REPUBLIKA.CO.ID, JAKARTA -- Rilis data angka kematian di jalan raya oleh Badan Kesehatan Dunia (WHO) menunjukkan bahwa Indonesia menempati posisi kelima tertinggi di dunia. Bahkan, angka kenaikannya tertinggi di dunia, terhitung dari tahun 2009 ke tahun 2013.
Menanggapi hal ini, pengamat transportasi Darmaningtyas tidak terkejut. Menurutnya dengan keadaan infrastruktur dan sosial budaya yang ada, wajar bila angka kematian di jalan masih tinggi. "Selain hal teknis tentang kondisi jalan, saya malah menyoroti tentang banyaknya remaja dan anak-anak yang mulai nekad mengendarai motor," ujarnya kepada ROL, Kamis (6/11).

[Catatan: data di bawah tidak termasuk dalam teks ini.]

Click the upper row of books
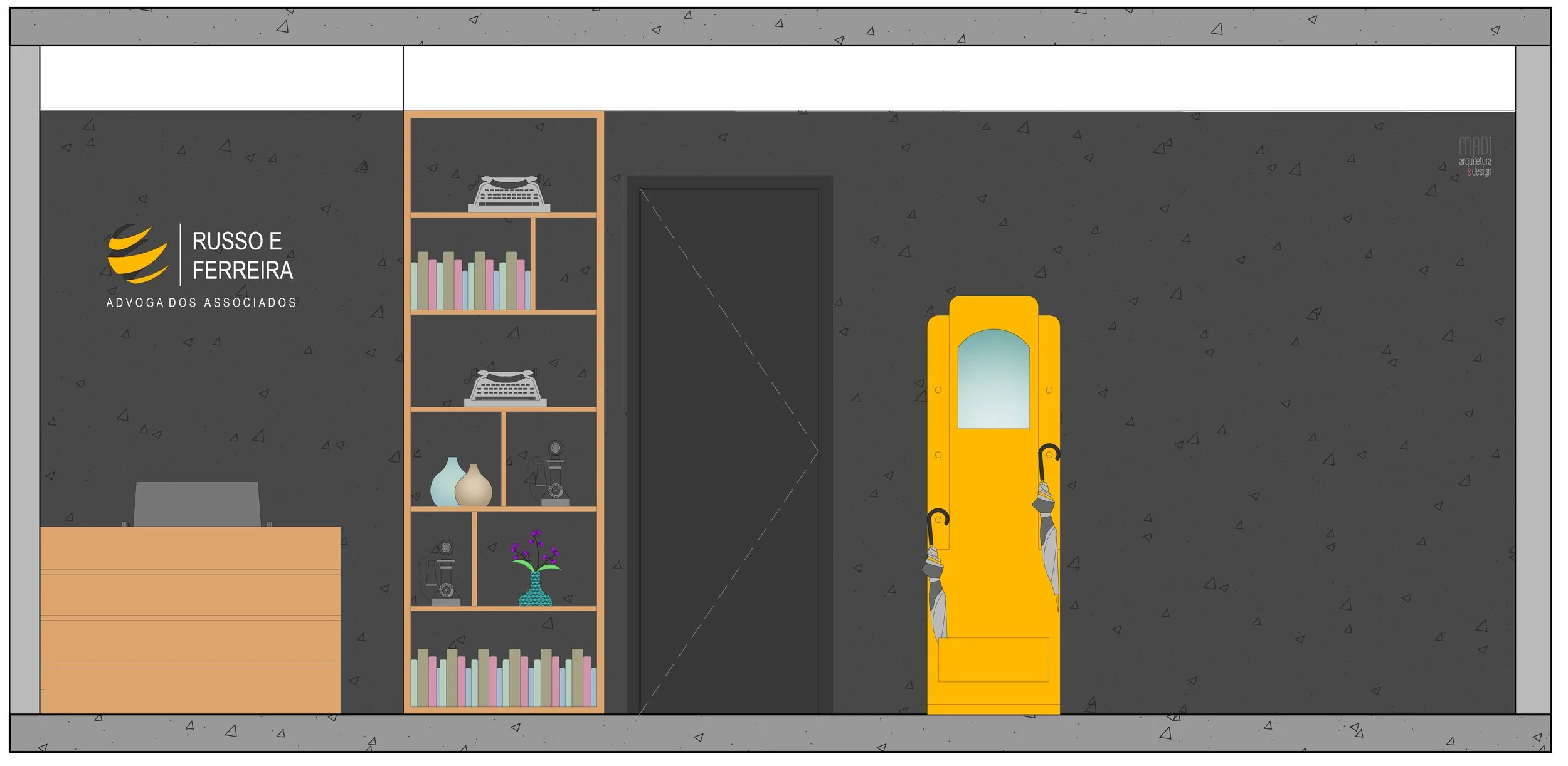 (x=470, y=282)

Darmaningtyas menambahkan, kurangnya disiplin masyarakat dalam sejatinya menjadi faktor penyumbang terbesar dalam angka kematian di jalan raya. "Ini tidak hanya tanggung jawab pemerintah loh. Orang tua yang lebih utama punya andil dalam mendidik anaknya. Pemerintah sifatnya hanya fasilitator dalam menyosialisasikan keamanan dalam berkendara," lanjutnya.
Untuk menekan angka kecelakaan dan kematian di jalan raya, ada tiga hal penting menurut Darmaningtyas yang harus dipegang bagi setiap pengguna jalan. Pertama adalah "jalan berkeselamatan", artinya adalah jalan yang kondisinya baik dan sesuai standar untuk dilalui. "Mulus, tidak bolong-bolong, rambu cukup, jalan bagus," kata Darmaningtyas.
Kedua, menurutnya adalah "kendaraan berkeselamatan". Istilah ini menjelaskan bahwa kendaraan haruslah sesuai dengan aturan dan tentu aman untuk dikendarai, termasuk adanya sabuk pengaman. "Dan juga perilakua yang berkeselamatan. Ini menyangkut pola hidup dan budaya," lanjutnya. Perilaku inilah yang menjadi modal bagi keselamatan di jalan raya.